TASK DETAILS>
Take the entries below and print only the lines from the one with "ورود و ثبت نظر (1029, 809)" through the one with "Contact (1814, 28)", exactly as they stand, both ends included.

EXTRACTED MATERIAL Start Marker

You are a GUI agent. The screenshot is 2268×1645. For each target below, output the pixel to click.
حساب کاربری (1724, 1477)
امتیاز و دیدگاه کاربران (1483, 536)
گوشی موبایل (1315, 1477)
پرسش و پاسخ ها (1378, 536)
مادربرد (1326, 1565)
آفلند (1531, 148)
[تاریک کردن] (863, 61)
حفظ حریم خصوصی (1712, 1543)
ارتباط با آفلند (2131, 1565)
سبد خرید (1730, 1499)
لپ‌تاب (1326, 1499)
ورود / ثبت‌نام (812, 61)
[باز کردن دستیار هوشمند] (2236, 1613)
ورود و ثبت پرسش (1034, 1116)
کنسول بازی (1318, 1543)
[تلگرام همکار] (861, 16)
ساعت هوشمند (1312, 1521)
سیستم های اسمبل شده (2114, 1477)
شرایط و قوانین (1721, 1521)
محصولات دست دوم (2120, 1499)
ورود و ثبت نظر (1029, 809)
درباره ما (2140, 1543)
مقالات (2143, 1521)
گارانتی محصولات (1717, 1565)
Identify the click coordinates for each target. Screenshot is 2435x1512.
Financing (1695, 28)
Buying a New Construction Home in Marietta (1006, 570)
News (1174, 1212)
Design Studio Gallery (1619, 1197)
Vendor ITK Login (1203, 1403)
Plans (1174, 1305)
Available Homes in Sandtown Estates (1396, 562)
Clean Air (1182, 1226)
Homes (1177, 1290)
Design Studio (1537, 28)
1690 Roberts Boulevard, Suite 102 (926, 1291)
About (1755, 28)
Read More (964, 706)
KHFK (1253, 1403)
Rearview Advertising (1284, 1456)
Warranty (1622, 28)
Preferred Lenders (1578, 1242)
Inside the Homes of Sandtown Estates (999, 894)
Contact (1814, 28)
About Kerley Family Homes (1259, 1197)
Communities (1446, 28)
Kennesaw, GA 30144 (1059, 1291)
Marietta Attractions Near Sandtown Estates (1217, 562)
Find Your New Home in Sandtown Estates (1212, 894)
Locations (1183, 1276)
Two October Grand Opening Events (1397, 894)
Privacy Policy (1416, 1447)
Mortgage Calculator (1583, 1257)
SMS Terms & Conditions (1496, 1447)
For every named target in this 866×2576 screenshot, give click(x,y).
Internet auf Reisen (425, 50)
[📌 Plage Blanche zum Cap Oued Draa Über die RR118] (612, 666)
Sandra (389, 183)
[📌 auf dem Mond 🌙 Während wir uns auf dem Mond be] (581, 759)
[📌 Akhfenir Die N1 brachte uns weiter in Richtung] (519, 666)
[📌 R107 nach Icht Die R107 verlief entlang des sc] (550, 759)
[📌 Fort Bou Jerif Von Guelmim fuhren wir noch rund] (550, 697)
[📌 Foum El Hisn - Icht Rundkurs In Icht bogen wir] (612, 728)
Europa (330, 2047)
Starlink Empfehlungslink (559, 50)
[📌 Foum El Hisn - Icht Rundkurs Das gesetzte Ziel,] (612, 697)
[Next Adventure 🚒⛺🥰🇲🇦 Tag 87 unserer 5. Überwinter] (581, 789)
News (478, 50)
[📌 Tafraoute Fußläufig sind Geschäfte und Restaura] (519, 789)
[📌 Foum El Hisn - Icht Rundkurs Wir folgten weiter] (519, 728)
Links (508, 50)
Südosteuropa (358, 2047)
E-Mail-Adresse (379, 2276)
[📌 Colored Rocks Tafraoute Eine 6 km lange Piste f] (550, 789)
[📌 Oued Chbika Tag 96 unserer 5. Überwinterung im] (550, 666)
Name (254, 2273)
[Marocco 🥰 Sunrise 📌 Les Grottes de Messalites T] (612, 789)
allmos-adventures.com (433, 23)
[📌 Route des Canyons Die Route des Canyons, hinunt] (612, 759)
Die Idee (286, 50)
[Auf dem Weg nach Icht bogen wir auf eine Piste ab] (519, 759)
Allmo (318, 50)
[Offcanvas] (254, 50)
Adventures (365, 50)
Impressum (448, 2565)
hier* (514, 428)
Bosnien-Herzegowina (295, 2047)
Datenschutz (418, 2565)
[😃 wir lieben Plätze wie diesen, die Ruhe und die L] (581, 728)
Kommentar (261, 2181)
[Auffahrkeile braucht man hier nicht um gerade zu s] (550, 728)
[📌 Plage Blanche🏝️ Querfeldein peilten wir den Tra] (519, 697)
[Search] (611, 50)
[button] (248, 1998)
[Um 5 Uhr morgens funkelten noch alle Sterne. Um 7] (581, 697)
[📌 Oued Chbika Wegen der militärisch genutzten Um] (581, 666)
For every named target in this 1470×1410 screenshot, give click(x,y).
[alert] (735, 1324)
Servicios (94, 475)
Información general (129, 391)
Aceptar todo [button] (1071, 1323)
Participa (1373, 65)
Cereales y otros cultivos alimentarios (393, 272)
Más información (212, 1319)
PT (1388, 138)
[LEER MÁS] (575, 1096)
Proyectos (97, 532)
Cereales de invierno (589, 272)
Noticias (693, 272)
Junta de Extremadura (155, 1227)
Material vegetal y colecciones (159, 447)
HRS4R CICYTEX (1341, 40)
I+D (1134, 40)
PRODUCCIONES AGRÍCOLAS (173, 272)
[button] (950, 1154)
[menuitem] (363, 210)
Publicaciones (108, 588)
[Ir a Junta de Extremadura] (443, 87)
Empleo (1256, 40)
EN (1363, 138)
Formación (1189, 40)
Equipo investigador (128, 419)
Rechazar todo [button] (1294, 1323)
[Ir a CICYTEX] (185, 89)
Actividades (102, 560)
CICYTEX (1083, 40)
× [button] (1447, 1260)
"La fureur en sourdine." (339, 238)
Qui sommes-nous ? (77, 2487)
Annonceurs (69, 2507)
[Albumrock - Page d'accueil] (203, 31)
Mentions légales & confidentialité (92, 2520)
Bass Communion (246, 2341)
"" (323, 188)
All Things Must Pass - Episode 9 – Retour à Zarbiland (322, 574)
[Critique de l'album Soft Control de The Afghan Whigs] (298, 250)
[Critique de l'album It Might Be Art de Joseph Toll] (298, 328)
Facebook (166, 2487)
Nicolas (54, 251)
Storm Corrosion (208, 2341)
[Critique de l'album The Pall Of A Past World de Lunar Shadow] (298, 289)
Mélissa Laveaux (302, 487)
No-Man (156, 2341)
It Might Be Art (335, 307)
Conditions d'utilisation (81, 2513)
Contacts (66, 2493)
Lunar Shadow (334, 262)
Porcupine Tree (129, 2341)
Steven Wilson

EXTRACTED MATERIAL End Marker

FINAL ANSWER>
ورود و ثبت نظر (1029, 809)
درباره ما (2140, 1543)
مقالات (2143, 1521)
گارانتی محصولات (1717, 1565)
Identify the click coordinates for each target. Screenshot is 2435x1512.
Financing (1695, 28)
Buying a New Construction Home in Marietta (1006, 570)
News (1174, 1212)
Design Studio Gallery (1619, 1197)
Vendor ITK Login (1203, 1403)
Plans (1174, 1305)
Available Homes in Sandtown Estates (1396, 562)
Clean Air (1182, 1226)
Homes (1177, 1290)
Design Studio (1537, 28)
1690 Roberts Boulevard, Suite 102 (926, 1291)
About (1755, 28)
Read More (964, 706)
KHFK (1253, 1403)
Rearview Advertising (1284, 1456)
Warranty (1622, 28)
Preferred Lenders (1578, 1242)
Inside the Homes of Sandtown Estates (999, 894)
Contact (1814, 28)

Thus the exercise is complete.